A key tipping point in the housing market is coming into view as momentum shifts more firmly in favor of buyers over sellers.
While the median U.S. home-sale price was up 1.9% year over year in the four weeks that ended May 25, prices in 11 of the 50 most-populous U.S. metro areas are falling, according to Redfin data. They’re led by Oakland, Calif. (-4.9%); Dallas (-4.5%); Jacksonville, Fla. (-3%); Austin, Texas (-2.5%); and Seattle (-1.4%).
It would mark a sharp reversal from earlier this year and recent history. In the first quarter, prices rose 3%, and second-quarter prices are expected to be up 2%. Meanwhile, prices have been rising since 2012, except for a blip in 2023, amid a prolonged seller’s market.
And when those home sellers list their properties, they’re staying on the market longer, forcing some to lower their asking prices.
“Sellers are realizing we’re in a new market, which is making them flexible,” Venus Martinez, a Redfin agent in Los Angeles, said in the report. “A lot of sellers, especially those who may have bought at the top of the market and need to sell, are willing to accept less money for their homes, give concessions to buyers, and even negotiate commissions. Buyers are more likely to be able to negotiate if a home has been on the market for more than a few weeks, or if it has fallen out of contract.”

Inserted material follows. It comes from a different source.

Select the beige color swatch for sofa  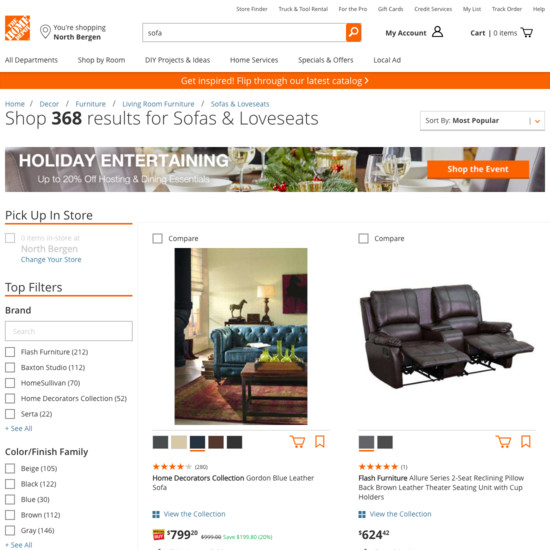point(179,442)
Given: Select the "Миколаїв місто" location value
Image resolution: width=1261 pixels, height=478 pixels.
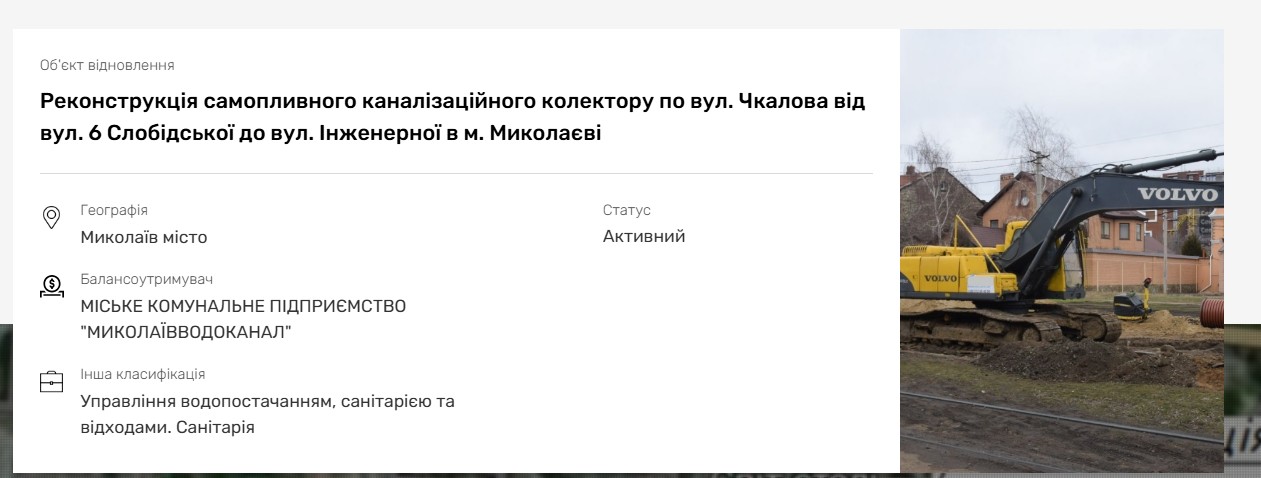Looking at the screenshot, I should [x=144, y=237].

While mortgage rates will likely remain high, Redfin noted that wages will continue rising, meaning that home affordability should still improve in the second half of the year.
Of course, if buyers start to flood the market, then the pricing landscape will change with it. On the other hand, a prolonged slump in activity is also typically bad news for the overall economy.
“Residential fixed investment is the most interest rate sensitive sector in the economy and is now signaling that mortgage rates around 7% are too high to sustain an expansion,” Citi said.